Prepare the sensory system
- Start by giving your child gentle deep pressure, like hugs or squeezes, to provide calming proprioceptive input. You can also help decrease sensitivity to touch by rubbing a soft wash cloth on your child’s cheek, lips, and mouth, using firm, predictable movements.
- For kids who are new to tooth brushing, knowing the expectations can help. Try using a visual of where to brush, like the one below. You can also use a visual timer, like a sand timer, to help children know how long to brush. A short song can also be a helpful cue—sing a 30-60 second song and brush until the song is done!
Mix it up
- Try different flavors of toothpaste, change the water temperature, or explore different sizes and types of toothbrush. Some brushes have cool characters, some spin and vibrate, and some even light up! For some extra motivation, have your child help you choose a brush.
- Brush your own teeth alongside your child to show them how it’s done. You can dance along, make silly faces, and make tooth brushing fun!
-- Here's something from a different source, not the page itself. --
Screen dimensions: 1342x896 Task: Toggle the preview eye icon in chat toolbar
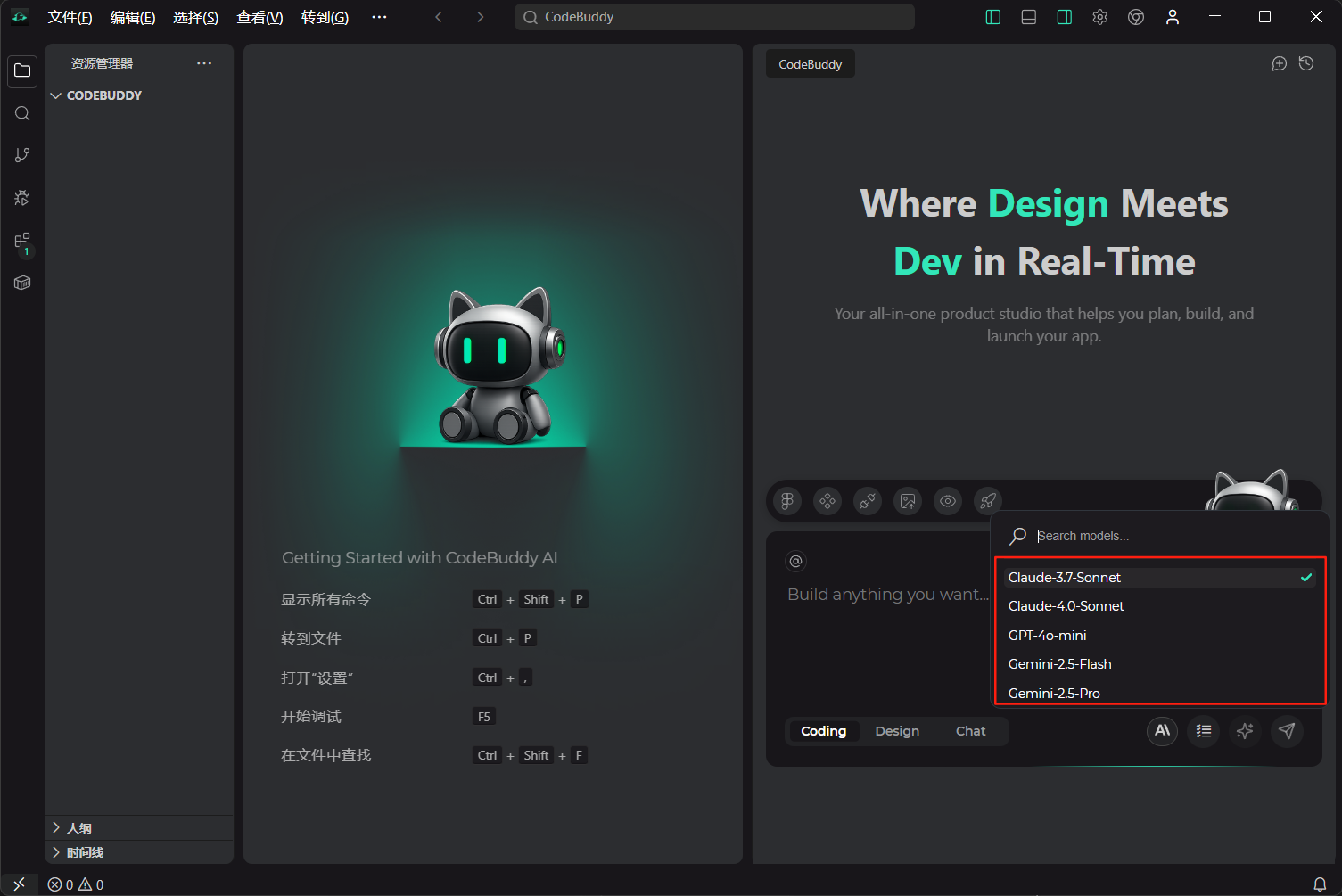point(947,500)
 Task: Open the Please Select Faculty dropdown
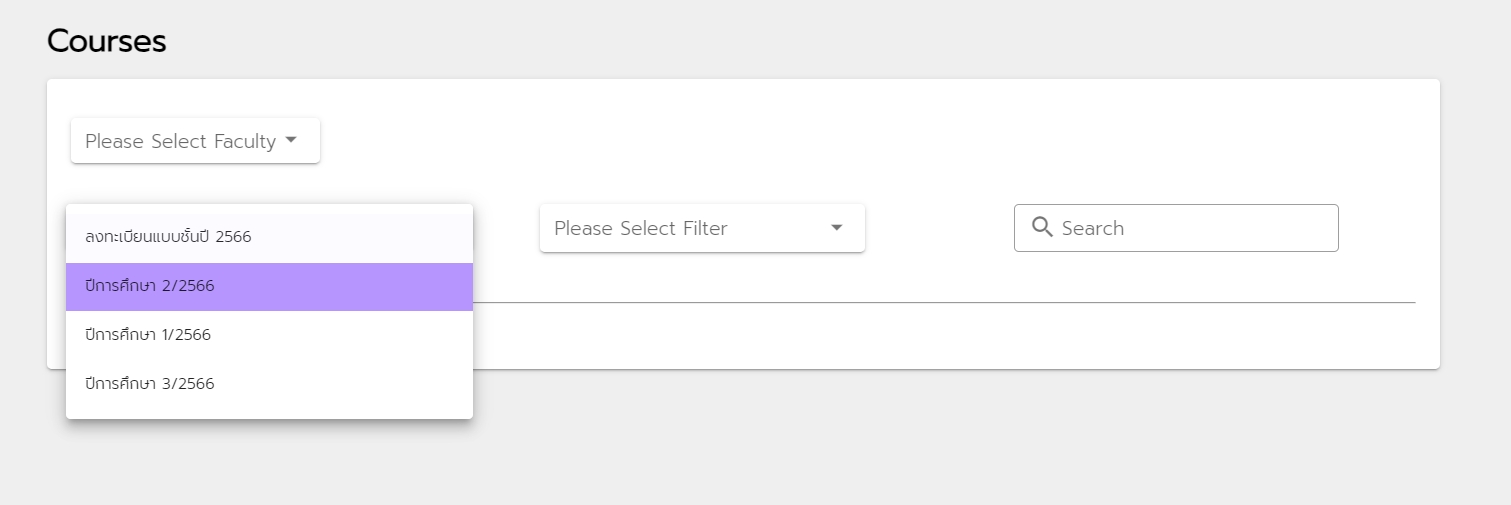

Going to the dentist can be challenging for some children. Having someone look in your mouth is uncomfortable and invasive, not to mention the actual cleaning! The dentist’s office includes many new sights, sounds, and sensations. Taking care of our teeth is so important to our health. Here are some tips from your friends at Project Play Therapy to help make trips the dentist’s office a breeze!
Prepare for your visit
Help your child learn what to expect at the dentist by reading a social story about the dentist, watching a child-friendly video about dentist visits, or show the child photos of the office. Some dental offices may allow you to come in and take a tour prior to your appointment. You can also create a step-by-step visual schedule to help your child know what will happen next, and refer to it throughout the visit.
After learning about what happens at the dentist, you and your child can “practice” for the visit by playing pretend. Lie back on the couch and open wide while your child plays dentist and examines your teeth! Role playing this activity can help ease anxiety and give children a chance to work through some of their worries.
Use sensory tools
Some dentists may allow children to wear headphones to dampen noise, listen to calming music, or watch a preferred video. Sunglasses are helpful to block the harsh office lights. Your child may enjoy holding a fidget toy while in the dentist’s chair. Many children benefit from deep pressure input to calm their sensory systems; you can try gentle hugs or squeezes, a weighted blanket, or holding a favorite stuffed animal for comfort.
Remember, sensory input that may feel OK to some can be overwhelming for others. Check in frequently with your child to make sure they are comfortable. It is also a good idea to talk to your dentist about your child’s specific needs before the appointment.